Unity offers little information of native objects, unfortunately. While it does provide the size of objects, a lot of data that would be interesting is missing, such as the width/height of a texture for example.
The view has pretty much the same features as the C# Objects view, but it does not provide functionality to inspect native object properties, beside the few ones Unity provides.
The view features the main list that contains all native UnityEngine objects (top-left), the limited information about the selected object in the top-right panel, root paths (bottom-right) and which objects it references and is referenced by.
Here is what the C++ objects view displays.

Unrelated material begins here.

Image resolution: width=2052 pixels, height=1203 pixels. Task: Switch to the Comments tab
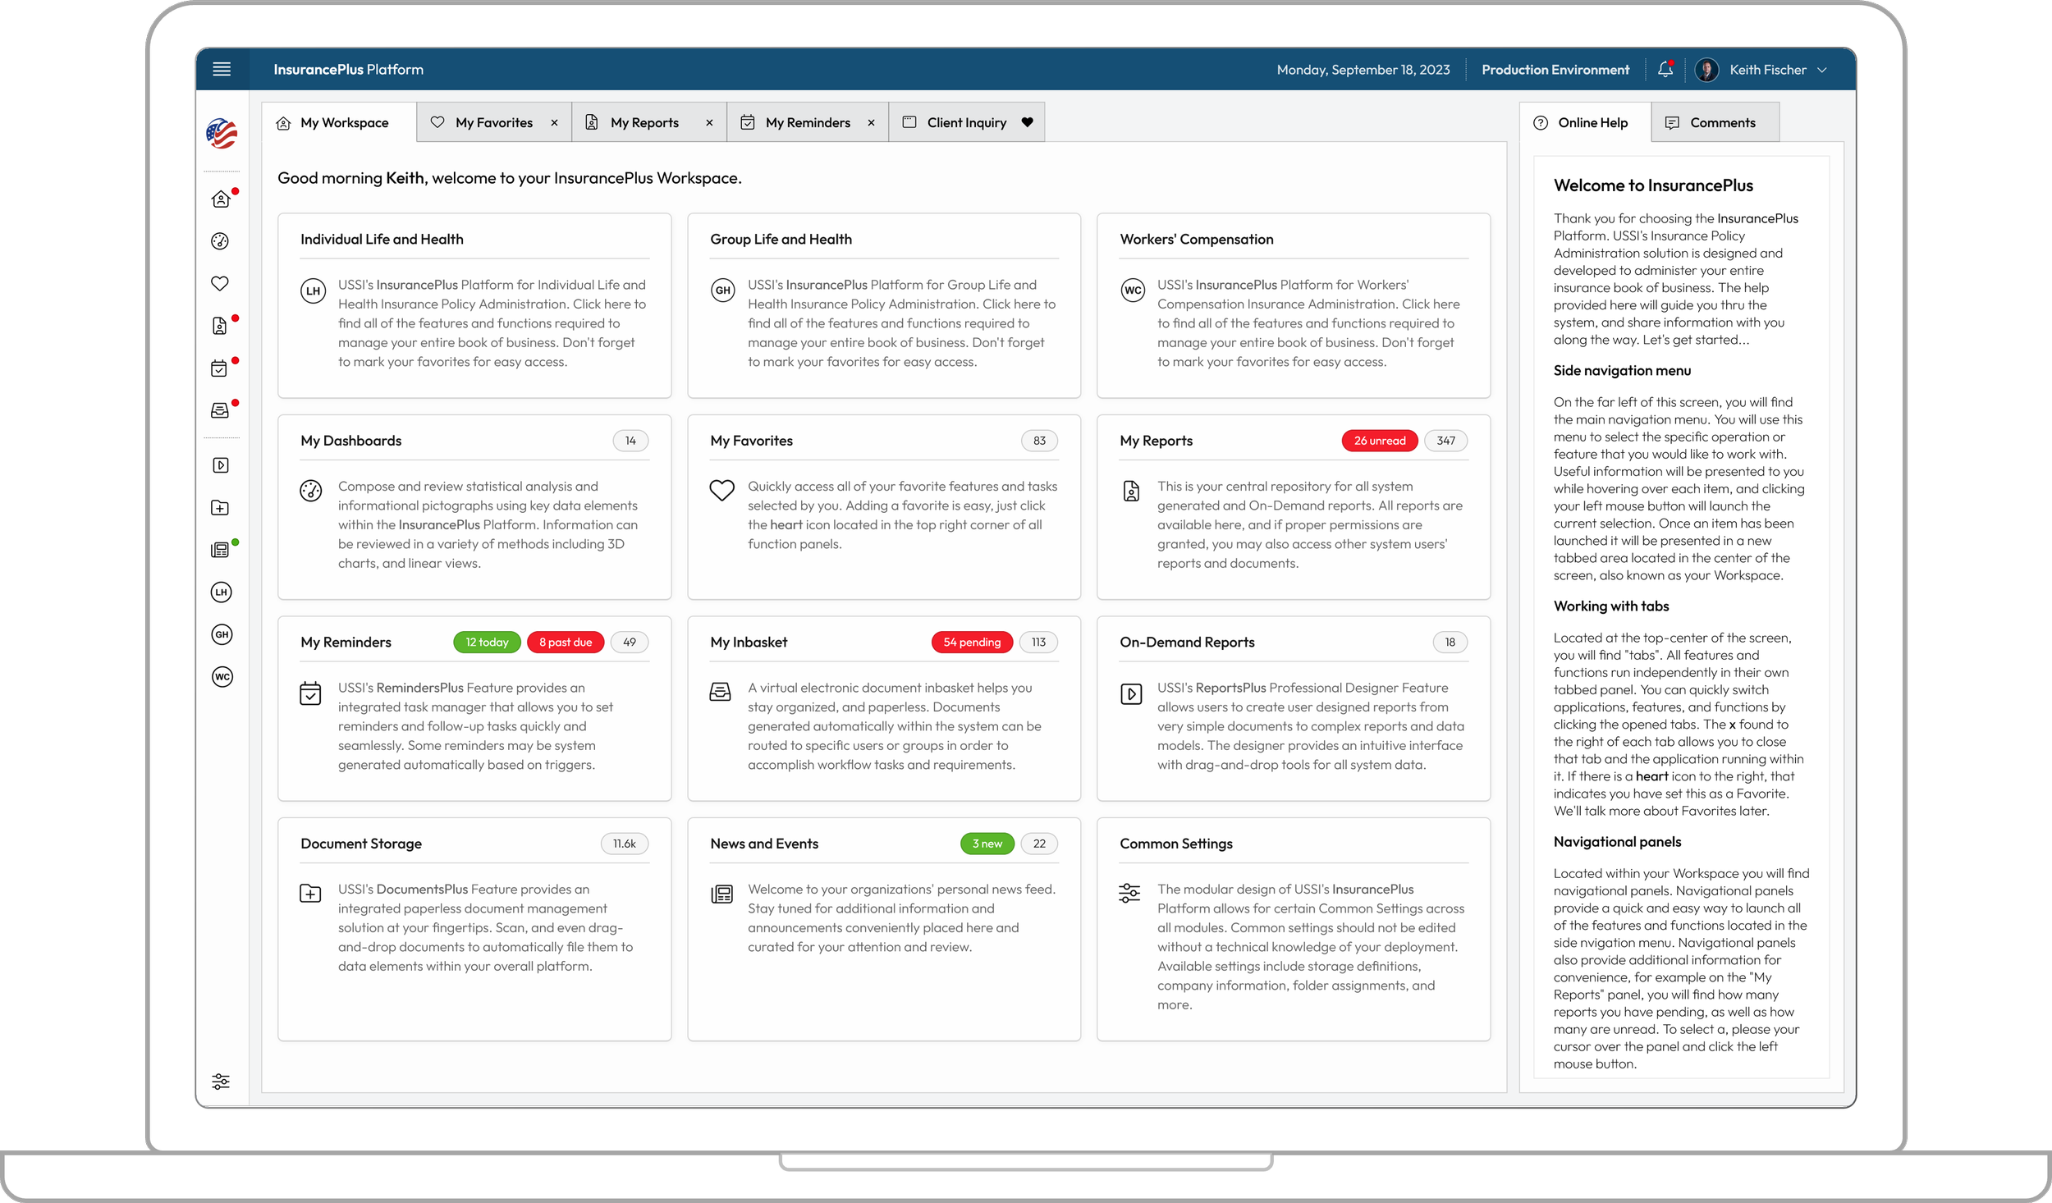pos(1715,121)
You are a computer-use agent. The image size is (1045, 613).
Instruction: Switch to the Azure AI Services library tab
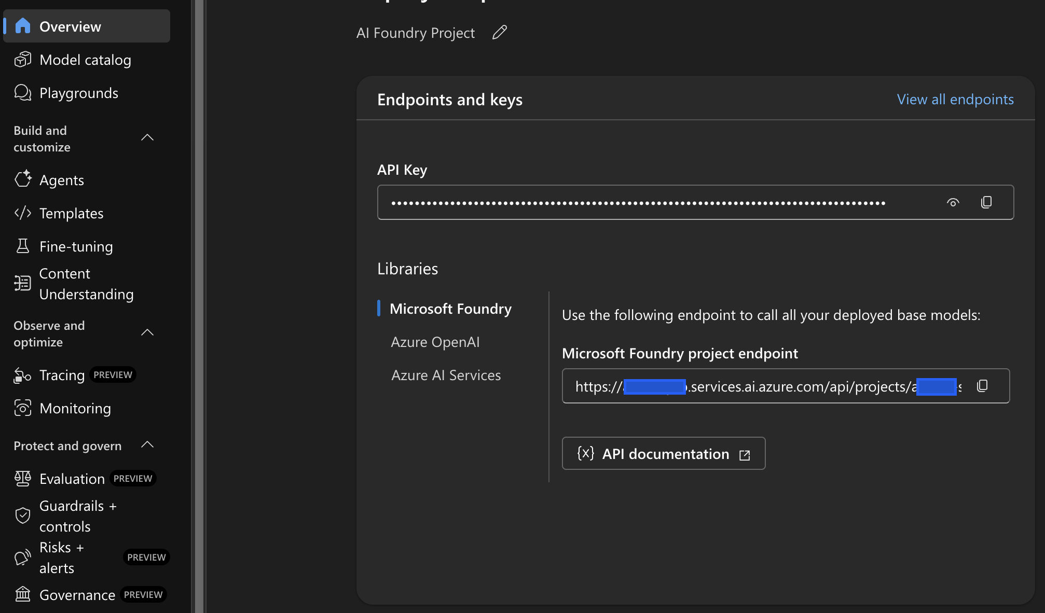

|Type||The native object type.|
|Name||The native object name. This what you can read using UnityEngine.Object.name|
|Size||The size of a native UnityEngine object that it consumes in memory.|
|Count||The number of native objects of the same type.|
|DDoL||Has this object has been marked as DontDestroyOnLoad?|
|Persistent||Is this object persistent? (Assets are persistent, objects stored in scenes are persistent, dynamically created objects are not)|
|Address||The memory address of the native C++ object. This matches the “m_CachedPtr” field of UnityEngine.Object.|
|InstanceID||The UnityEngine.Object.GetInstanceID() value. From my observations, positive id’s indicate persistent objects, while negative id’s indicate objects created during runtime.|
|IsManager||Is this native object an internal Unity manager object?|
|HideFlags||The UnityEngine.Object.hideFlags this native object has.|
Message to Unity Technologies
Unity bug?! Native objects often contain hundreds of millions of references to thousands of completely unrelated objects. I’m pretty sure this a bug in the Unity editor or engine and reported it as Case 987839: https://issuetracker.unity3d.com/issues/packedmemorysnapshot-unexpected-connections-between-native-objects
The following forum post, shows an actual real example of the problem. Unity creates a connection array of 509.117.918 elements. https://forum.unity.com/threads/wip-heap-explorer-memory-profiler-debugger-and-analyzer-for-unity.527949/page-2#post-3617188
Here is another post in the Profiler forum, which sounds pretty much like the same issue. https://forum.unity.com/threads/case-1115073-references-to-native-objects-that-do-not-make-sense.608905/
Exclude NativeObject connections
In order to workaround the major connections bug I described in the text above, where Unity provides more than five hundred million connections, I implemented a feature in Heap Explorer to exclude processing of native object connections.
Unity still captures those connections, but Heap Explorer will not process most of them. While this means Heap Explorer isn’t able to show which native object are connected, it’s perhaps still better than not being able to capture a snapshot at all. You can activate this option from Heap Explorer’s “File > Settings” menu. The option is called “Exclude NativeObject connections”.
Only activate this option if you see Heap Explorer running in this error: HeapExplorer: Failed to allocate ‘new PackedConnection’.
C++ Asset Duplicates (guessed)
The “C++ Asset Duplicates” view is guessing which asset might be duplicates. Unity Technologies explains how to guess if two assets are duplicates on this page: https://docs.unity3d.com/Manual/BestPracticeUnderstandingPerformanceInUnity2.html
The idea is, if you have two assets of the same type and name, but with different instanceID’s, these could be duplicates. This approach is of course everything else than reliable, but perhaps better than nothing. Therefore, I implemented this view in Heap Explorer.
The assumption falls apart as soon as the project contains more than one asset with the same name of the same type. For example, if you follow a project structure like shown below, Heap Explorer shows incorrect results.
Heap Explorer incorrectly detects the following textures as duplicates, because they have the same name:
Message to Unity Technologies
It would be very useful if you store additional information in a “development mode” build, to be able to map a native UnityEngine object in a MemorySnapshot to its asset guid in the project for example. This would allow tools such Heap Explorer to implement some powerful functionality. This additional information should be stripped in non-development builds.